Aujourd’hui, à seulement quelques kilomètres de Città di Castello, près du lieu-dit Colle Plinio, sur le territoire de la commune de San Giustino, ce rêve de la Rome antique reprend vie pour les voyageurs d’aujourd’hui, dans une parfaite alliance entre archéologie, histoire et nature.
Un voyage entre lettres anciennes et fouilles archéologiques
Pline décrivait sa villa non pas comme un simple lieu de repos, mais comme une véritable œuvre d’art intégrée au paysage de la Haute Vallée du Tibre. Les fouilles archéologiques ont mis au jour un vaste complexe monumental, confirmant le faste évoqué dans les récits de l’époque.
Les travaux de fouille et de recherche ont révélé les vestiges de luxueux espaces chauffés, qui faisaient certainement partie de thermes privés, avec un apodyterium (vestiaire) et même un sphaeristerium, une grande salle consacrée aux jeux de balle et aux soins du corps. Des marbres précieux provenant de Karystos et de raffinés éléments décoratifs témoignent du très haut rang social et du goût esthétique du maître des lieux.
Cependant, la villa n’était pas uniquement consacrée à l’otium (loisir), mais constituait également une exploitation agricole particulièrement avancée, qui tirait parti de la proximité du Tibre pour acheminer directement les produits agricoles jusqu’à Rome.

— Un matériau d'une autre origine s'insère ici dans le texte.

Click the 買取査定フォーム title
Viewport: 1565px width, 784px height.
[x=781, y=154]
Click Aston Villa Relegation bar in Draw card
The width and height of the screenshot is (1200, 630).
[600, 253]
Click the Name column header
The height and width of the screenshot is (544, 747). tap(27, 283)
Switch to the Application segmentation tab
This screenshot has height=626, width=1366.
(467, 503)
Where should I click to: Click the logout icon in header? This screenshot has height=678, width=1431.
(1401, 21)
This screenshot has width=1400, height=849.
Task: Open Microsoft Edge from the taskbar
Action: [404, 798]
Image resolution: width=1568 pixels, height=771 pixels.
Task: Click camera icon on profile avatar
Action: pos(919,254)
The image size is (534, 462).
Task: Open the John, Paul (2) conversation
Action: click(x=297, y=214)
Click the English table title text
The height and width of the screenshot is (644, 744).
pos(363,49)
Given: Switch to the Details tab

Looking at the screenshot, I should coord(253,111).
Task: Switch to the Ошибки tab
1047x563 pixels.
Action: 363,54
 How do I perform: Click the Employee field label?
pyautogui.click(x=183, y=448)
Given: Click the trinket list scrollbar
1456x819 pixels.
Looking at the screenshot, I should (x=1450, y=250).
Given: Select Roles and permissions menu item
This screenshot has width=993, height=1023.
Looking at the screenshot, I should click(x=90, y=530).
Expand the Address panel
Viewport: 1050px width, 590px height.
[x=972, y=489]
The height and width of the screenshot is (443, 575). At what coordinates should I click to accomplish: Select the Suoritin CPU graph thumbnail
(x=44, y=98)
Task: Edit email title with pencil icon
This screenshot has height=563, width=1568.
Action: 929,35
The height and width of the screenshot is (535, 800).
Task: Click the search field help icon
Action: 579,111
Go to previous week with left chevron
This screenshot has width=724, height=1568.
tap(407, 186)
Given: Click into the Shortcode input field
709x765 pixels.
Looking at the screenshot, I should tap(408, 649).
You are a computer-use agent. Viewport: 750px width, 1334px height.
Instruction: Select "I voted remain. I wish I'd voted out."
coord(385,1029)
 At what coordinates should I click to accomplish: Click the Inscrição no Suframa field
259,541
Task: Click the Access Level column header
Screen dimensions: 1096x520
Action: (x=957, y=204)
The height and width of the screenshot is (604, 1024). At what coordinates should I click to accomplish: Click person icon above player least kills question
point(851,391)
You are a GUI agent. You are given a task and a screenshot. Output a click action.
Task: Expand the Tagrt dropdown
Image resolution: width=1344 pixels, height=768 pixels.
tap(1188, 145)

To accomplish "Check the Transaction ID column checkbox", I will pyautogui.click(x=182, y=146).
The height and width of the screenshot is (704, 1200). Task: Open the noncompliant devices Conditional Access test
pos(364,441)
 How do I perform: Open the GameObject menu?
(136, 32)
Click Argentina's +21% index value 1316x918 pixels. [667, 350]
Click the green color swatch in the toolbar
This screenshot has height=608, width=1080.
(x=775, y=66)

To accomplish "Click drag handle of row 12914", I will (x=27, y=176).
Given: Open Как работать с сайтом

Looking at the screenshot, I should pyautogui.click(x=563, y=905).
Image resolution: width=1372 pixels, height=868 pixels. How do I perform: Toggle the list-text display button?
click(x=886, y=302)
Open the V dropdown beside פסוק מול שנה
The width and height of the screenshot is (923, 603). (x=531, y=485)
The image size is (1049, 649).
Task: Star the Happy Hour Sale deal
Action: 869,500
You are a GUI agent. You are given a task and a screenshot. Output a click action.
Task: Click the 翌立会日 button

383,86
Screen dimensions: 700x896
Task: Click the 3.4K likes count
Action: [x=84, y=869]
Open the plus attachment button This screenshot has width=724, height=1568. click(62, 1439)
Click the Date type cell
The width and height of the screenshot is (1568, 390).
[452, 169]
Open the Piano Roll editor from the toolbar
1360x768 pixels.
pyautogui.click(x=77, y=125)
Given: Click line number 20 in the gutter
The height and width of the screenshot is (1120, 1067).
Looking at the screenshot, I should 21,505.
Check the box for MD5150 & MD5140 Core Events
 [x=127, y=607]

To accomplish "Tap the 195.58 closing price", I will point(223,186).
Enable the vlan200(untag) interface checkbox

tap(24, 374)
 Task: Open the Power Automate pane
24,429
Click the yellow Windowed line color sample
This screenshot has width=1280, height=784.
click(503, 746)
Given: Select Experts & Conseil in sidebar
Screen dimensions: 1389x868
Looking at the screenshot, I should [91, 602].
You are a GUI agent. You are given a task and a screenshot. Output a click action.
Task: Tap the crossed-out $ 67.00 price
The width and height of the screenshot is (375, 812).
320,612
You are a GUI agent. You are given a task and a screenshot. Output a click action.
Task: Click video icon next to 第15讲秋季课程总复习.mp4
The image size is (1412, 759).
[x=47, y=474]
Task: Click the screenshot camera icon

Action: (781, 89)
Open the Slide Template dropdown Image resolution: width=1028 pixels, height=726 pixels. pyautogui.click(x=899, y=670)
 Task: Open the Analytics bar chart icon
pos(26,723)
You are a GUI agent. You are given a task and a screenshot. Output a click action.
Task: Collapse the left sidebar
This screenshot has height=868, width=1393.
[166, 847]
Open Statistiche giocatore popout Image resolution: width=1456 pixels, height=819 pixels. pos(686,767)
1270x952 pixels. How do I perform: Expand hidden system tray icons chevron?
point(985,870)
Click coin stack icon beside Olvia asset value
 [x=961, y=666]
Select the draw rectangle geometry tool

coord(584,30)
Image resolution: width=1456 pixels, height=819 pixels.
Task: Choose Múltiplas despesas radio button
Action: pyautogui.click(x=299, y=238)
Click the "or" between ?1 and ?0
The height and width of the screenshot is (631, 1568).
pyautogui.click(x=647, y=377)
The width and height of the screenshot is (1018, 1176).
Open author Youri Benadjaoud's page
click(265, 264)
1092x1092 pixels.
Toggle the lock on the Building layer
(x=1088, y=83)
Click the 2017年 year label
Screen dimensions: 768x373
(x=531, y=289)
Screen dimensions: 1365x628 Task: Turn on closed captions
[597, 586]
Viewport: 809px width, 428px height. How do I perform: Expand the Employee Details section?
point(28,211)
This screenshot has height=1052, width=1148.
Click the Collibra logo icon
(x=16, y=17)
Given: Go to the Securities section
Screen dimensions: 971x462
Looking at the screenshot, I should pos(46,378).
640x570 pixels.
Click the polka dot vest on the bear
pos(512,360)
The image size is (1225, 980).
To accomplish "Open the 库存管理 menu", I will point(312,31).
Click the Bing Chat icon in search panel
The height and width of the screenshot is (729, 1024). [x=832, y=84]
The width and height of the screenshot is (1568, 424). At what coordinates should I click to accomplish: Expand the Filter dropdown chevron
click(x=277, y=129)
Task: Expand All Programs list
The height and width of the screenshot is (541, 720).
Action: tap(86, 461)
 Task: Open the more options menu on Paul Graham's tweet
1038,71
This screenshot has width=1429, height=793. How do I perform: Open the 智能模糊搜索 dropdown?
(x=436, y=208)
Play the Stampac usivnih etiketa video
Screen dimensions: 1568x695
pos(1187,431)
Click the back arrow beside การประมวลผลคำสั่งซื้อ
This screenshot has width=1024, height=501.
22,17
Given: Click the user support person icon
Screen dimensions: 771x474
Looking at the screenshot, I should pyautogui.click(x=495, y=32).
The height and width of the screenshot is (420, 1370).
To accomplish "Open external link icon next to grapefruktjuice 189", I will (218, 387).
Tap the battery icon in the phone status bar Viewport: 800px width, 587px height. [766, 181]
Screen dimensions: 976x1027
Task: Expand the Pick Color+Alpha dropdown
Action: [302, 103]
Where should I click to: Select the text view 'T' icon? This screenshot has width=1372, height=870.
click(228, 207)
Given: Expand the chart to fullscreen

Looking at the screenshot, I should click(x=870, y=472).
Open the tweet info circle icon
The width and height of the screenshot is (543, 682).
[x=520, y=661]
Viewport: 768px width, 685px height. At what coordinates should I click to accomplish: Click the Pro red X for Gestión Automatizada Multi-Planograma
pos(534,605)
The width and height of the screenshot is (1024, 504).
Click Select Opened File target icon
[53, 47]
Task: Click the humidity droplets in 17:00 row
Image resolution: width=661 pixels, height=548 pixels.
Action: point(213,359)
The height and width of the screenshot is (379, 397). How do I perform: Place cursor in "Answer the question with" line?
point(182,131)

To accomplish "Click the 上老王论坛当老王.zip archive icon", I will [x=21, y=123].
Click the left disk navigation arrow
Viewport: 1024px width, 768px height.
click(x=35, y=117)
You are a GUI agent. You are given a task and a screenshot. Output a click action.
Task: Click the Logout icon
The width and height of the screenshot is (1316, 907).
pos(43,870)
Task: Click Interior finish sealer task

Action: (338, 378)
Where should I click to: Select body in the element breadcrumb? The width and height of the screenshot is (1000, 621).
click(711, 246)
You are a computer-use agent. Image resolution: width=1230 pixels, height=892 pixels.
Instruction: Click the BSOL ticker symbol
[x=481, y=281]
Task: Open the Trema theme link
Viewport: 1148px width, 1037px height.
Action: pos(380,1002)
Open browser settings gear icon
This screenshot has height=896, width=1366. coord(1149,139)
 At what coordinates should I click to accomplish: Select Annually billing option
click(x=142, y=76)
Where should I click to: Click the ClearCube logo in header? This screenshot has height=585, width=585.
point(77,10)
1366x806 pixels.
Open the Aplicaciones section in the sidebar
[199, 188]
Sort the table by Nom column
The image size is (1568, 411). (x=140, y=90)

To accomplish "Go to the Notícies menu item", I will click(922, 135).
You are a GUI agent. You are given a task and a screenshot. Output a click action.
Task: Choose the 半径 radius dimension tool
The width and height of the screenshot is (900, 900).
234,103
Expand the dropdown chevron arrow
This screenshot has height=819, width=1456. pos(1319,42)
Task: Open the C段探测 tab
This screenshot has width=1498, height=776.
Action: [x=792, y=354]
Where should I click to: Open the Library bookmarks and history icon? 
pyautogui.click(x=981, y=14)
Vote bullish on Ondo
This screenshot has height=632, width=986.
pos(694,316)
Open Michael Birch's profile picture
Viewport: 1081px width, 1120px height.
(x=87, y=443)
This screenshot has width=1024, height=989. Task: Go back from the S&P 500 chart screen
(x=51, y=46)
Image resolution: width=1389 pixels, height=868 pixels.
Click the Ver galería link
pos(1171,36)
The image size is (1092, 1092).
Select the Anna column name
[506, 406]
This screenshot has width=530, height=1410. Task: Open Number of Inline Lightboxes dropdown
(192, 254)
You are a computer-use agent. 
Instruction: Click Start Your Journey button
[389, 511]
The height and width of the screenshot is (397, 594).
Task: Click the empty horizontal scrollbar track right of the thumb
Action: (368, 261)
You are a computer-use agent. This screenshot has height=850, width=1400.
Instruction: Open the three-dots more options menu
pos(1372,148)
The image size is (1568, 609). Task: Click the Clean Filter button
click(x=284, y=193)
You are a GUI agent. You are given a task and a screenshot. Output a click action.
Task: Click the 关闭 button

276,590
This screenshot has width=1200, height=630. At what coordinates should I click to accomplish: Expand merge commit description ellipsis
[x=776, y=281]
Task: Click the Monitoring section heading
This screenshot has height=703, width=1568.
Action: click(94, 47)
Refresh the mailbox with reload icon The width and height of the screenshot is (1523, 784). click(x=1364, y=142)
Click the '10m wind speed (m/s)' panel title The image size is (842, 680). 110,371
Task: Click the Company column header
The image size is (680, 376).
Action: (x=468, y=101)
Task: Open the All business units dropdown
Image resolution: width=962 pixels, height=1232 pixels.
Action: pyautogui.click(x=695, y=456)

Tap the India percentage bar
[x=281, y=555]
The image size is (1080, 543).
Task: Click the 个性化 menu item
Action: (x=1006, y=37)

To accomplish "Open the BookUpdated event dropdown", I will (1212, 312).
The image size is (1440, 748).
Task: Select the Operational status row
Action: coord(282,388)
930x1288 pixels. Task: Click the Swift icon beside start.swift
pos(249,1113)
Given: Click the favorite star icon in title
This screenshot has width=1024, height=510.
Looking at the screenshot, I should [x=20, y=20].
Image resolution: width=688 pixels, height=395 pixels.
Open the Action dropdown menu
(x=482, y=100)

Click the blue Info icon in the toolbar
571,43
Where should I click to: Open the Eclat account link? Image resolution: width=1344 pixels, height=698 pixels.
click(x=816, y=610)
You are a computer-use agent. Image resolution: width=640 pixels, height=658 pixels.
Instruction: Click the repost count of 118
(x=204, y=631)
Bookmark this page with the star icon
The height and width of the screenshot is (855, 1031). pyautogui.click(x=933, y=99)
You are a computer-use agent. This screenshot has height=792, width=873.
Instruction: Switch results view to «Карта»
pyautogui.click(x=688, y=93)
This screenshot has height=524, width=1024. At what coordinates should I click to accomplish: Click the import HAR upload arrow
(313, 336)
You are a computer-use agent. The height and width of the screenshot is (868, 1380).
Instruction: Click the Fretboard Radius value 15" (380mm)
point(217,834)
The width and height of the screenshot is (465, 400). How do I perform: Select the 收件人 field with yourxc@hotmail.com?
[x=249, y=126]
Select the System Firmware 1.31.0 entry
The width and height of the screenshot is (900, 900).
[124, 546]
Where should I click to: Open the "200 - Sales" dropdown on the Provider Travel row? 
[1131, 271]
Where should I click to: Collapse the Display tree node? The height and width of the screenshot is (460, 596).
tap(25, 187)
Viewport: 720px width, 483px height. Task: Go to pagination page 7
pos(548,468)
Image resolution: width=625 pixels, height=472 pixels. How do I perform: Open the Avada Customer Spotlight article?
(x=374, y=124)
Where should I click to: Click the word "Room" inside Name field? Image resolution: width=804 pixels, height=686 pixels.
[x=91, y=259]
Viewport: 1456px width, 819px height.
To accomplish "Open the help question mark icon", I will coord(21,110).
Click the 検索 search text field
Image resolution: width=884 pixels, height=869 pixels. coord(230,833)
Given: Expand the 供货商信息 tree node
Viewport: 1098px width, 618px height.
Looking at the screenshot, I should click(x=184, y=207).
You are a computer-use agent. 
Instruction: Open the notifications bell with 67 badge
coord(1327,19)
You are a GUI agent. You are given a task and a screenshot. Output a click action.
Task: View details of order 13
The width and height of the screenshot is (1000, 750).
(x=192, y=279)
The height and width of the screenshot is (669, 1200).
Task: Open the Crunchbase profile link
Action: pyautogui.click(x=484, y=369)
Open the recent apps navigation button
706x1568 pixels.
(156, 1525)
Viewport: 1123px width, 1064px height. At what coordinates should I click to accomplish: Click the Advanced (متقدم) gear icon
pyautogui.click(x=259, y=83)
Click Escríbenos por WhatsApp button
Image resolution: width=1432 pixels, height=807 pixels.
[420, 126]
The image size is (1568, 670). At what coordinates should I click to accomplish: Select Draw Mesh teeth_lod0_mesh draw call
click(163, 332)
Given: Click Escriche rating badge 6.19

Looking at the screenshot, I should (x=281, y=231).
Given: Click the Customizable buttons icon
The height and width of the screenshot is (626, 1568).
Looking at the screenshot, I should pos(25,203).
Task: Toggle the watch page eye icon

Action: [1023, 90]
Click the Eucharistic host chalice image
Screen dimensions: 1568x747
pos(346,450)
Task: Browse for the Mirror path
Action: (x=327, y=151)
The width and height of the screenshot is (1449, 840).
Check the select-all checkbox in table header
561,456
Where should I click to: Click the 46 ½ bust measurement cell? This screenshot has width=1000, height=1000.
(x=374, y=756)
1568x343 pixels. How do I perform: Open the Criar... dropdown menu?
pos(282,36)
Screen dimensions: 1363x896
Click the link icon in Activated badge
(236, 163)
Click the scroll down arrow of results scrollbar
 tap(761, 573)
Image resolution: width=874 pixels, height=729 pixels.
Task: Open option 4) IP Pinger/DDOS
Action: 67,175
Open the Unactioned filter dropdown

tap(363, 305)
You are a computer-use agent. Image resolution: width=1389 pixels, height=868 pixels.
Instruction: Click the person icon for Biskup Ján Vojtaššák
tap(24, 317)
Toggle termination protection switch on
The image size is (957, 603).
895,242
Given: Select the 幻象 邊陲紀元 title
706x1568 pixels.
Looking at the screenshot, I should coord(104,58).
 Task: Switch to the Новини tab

Villa Magherini Graziani : quand l’histoire devient musée
Pour comprendre pleinement l’importance de ce site, une halte incontournable s’impose à la Villa Magherini Graziani, une splendide demeure de la fin de la Renaissance située à Celalba, près de San Giustino. La propriété est entourée d’un mur d’enceinte pentagonal et s’étend sur une superficie d’environ 60 000 m². Carlo Graziani fit construire cette villa par l’architecte Antonio Cantagallina, disciple de Vasari et de Bruni, au début du XVIIe siècle, sur les vestiges d’une fortification médiévale.